Liebe Leute, ich habe vor langer Zeit einmal zwei Jahre lang korrekturgelesen ... auch als ich im Team war, habe ich mitunter Startseitenartikel anderer Teammitglieder korrigiert ... derzeit produziere ich -- zwar nicht alleine, aber technischerseits massgeblich -- ein bislang monatlich erscheinendes Magazin mit ca. 20 Seiten, welches zwar nicht gedruckt wird, aber druckreif als PDF erscheint ... die letzten Ausgaben mussten mehr oder weniger unkorrigiert durchlaufen, weil unter dem Druck der Deadlines einfach nicht mehr Zeit genug war.
Was ich sagen will: Das ist echte Arbeit. RICHTIGE Arbeit. Es geht ja nicht nur einfach darum, mal Gross- und Kleinschreibung zu korrigieren oder ein "das" in ein "dass" zu korrigieren oder umgekehrt, es geht hier nicht nur um Korrekturarbeit, sondern, wie schon richtig gesagt wurde, um Lektoratsarbeit, das schliesst Grammatik und vor allem Stil ein ("Wer andren eine Grube graebt, ist selbst ein Schuft!" und "Wir gedenken dem falschen Dativ" etc. etc.), und, noch weiter: Es schliesst letztendlich auch Redaktionsarbeit ein ("Kannst Du das bissl genauer belegen?" und "Hier stellst Du eine Vermutung als Tatsache dar" etc.).

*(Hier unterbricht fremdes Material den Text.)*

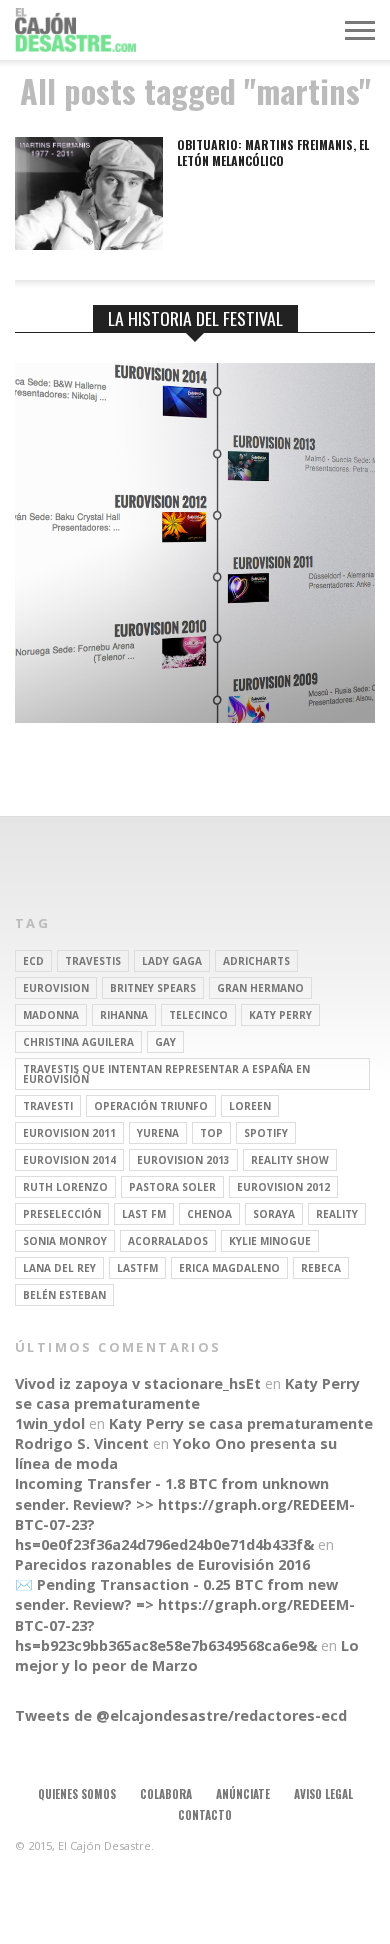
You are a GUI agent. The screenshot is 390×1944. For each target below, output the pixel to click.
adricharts (256, 961)
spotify (266, 1133)
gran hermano (260, 988)
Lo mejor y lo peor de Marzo (187, 1655)
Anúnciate (243, 1794)
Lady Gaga (172, 961)
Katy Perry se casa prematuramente (187, 1393)
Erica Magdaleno (229, 1268)
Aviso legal (323, 1794)
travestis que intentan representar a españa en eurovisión (166, 1074)
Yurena (158, 1133)
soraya (274, 1214)
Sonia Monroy (65, 1241)
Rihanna (124, 1015)
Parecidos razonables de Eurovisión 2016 (162, 1564)
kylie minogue (270, 1241)
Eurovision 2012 (283, 1187)
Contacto (205, 1815)
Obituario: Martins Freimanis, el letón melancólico (273, 152)
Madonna (51, 1015)
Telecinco (198, 1015)
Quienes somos (77, 1794)
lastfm (137, 1268)
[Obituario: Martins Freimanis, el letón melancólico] (89, 244)
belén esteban (64, 1295)
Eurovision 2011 (69, 1133)
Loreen (250, 1106)
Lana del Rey (59, 1268)
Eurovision (56, 988)
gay (165, 1042)
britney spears (153, 988)
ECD (33, 961)
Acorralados (168, 1241)
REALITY (337, 1214)
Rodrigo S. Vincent (82, 1443)
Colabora (166, 1794)
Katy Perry (280, 1015)
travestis (93, 961)
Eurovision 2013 (183, 1160)
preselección (62, 1214)
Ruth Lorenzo (65, 1187)
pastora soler (172, 1187)
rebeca (321, 1268)
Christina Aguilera (78, 1042)
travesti (48, 1106)
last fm (144, 1214)
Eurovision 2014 (69, 1160)
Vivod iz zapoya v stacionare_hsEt (138, 1383)
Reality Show (290, 1160)
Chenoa (209, 1214)
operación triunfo (151, 1106)
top (211, 1133)
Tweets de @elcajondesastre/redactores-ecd (181, 1715)
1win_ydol (50, 1423)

Also: Journalistenarbeit -> Redaktion (und das ist mehr als ein Haufen "freiberuflicher" Journalisten) -> Lektorat -> Korrektorat. Und ggf. nochmal das Ganze von vorne.
Ich hab' mal die Dissertation eines Freundes korrekturgelesen und anschliessend laaaaaaange mit ihm diskutiert. Als er sah, wieviel rot angestrichen war, hat er tatsaechlich geweint, kein sh1c3. Ich hab das also sehr lange alles eingehend mit ihm besprochen, bis hin zu "was genau meinst Du hier mit "'welches'?" -- es sollte ja auch jemand Fachfremdes verstehen koennen. Jeden einzelnen Fall roten Anstreichens hat er schliesslich eingesehen und korrigiert. Jetzt ist er Professor in Muenchen
Warum diese Geschichte? Um zu zeigen, dass Herzblut nicht nur im Geschriebenen steckt. Natuerlich denkt jeder, der weiss, wo die Leertaste sitzt, dass er schreiben kann, aber auch derjenige, der die Korrekturarbeit leistet, steckt viel Verstandesarbeit in das Ziel, das Geschriebene fuer den sprichwoertlichen "naiven Leser" verdaulich zu machen.

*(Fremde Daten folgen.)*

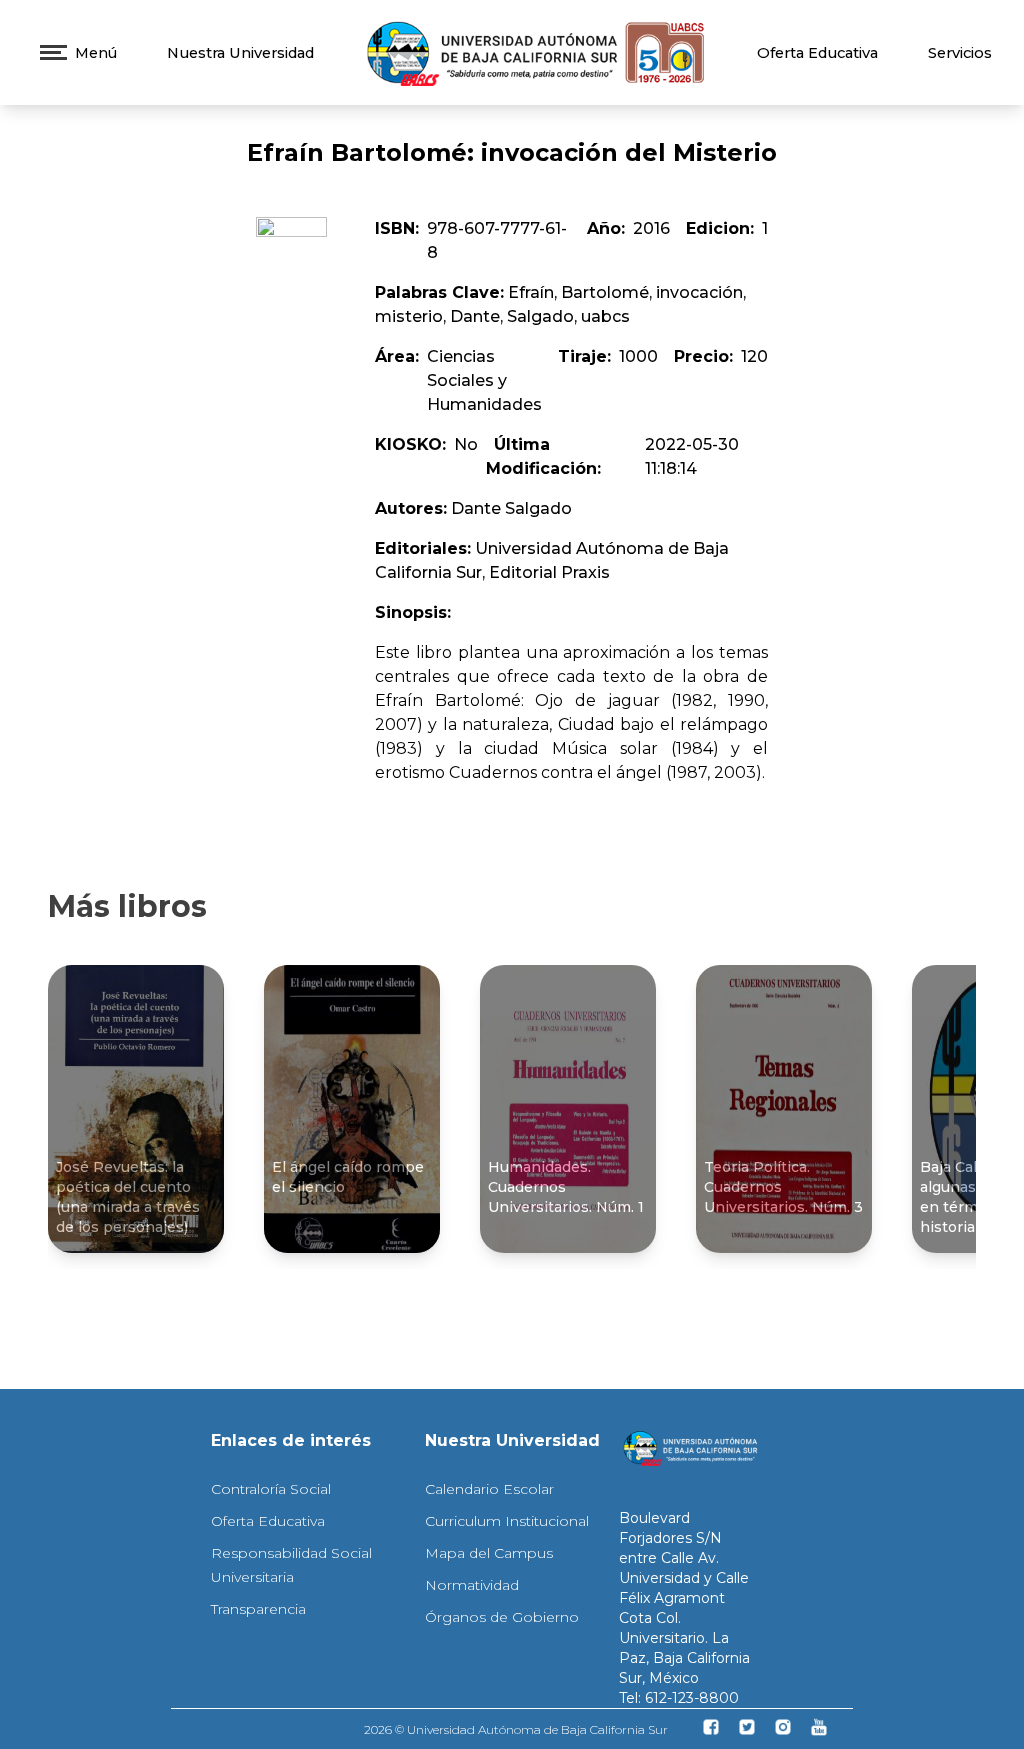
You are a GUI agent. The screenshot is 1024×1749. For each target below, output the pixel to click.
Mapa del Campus (489, 1553)
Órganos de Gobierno (502, 1617)
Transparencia (258, 1609)
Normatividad (472, 1585)
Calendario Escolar (489, 1489)
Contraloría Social (271, 1489)
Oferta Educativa (817, 53)
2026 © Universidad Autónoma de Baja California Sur (516, 1729)
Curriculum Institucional (507, 1521)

Leider sitzen in immer mehr Redaktionen (also echten Redaktionen: Magazinen, Zeitschriften, Zeitungen) solche Leute, die wissen, wo die Leertaste sitzt, und es werden gleichzeitig immer mehr Lektoren und Korrektoren weggespart. Ganz boese. Frueher waren wenigstens die Redakteure und die meisten Journalisten in der Lage, ganze Saetze zu bilden, sogar mit Nebensaetzen. Aber heute, wo dies schon als Kunst gilt, sollte jedes Medienunternehmen, welches etwas auf sich haelt, wenigstens einige Leute im Lektorat und Korrektorat beschaeftigen -- auch wenn's die Autoren mitunter zu Traenen treibt --, damit man mit dem Geschriebenen, dem Veroeffentlichten die kollektive Intelligenz des "Volkes" nicht noch weiter in den Keller schickt.
Als Skeeve seine Mitarbeit diesbezueglich sehr vorsichtig anbot, dachte ich "oweh", weil ich weiss, dass sowas ein Halbtags- bis Vollzeitjob sein kann, weil dazu halt der Artikel nicht nur "eben mal korrekturgelesen" sondern gedacht, verstanden, verarbeitet sein muss. Ich dachte auch kurz daran, mich dranzuhaengen, meine Unterstuetzung auch anzubieten, unter der Voraussetzung, dass Skeeve tatsaechlich mitmacht, aber Jespers Antwort hat mich gleich wieder in den Rueckzug getrieben, bevor ich ueberhaupt vorgeprescht waere, weil hierzu einfach viel zuviel Diskussion noetig waere, Diskussion mit den Autoren, mit der Chefredaktion etc. etc., und diese Zeit kann und mag ich nicht aufbringen.
So, das waren jetzt mal paar Gedanken zu diesem Thema, das mir durchaus am Herzen liegt.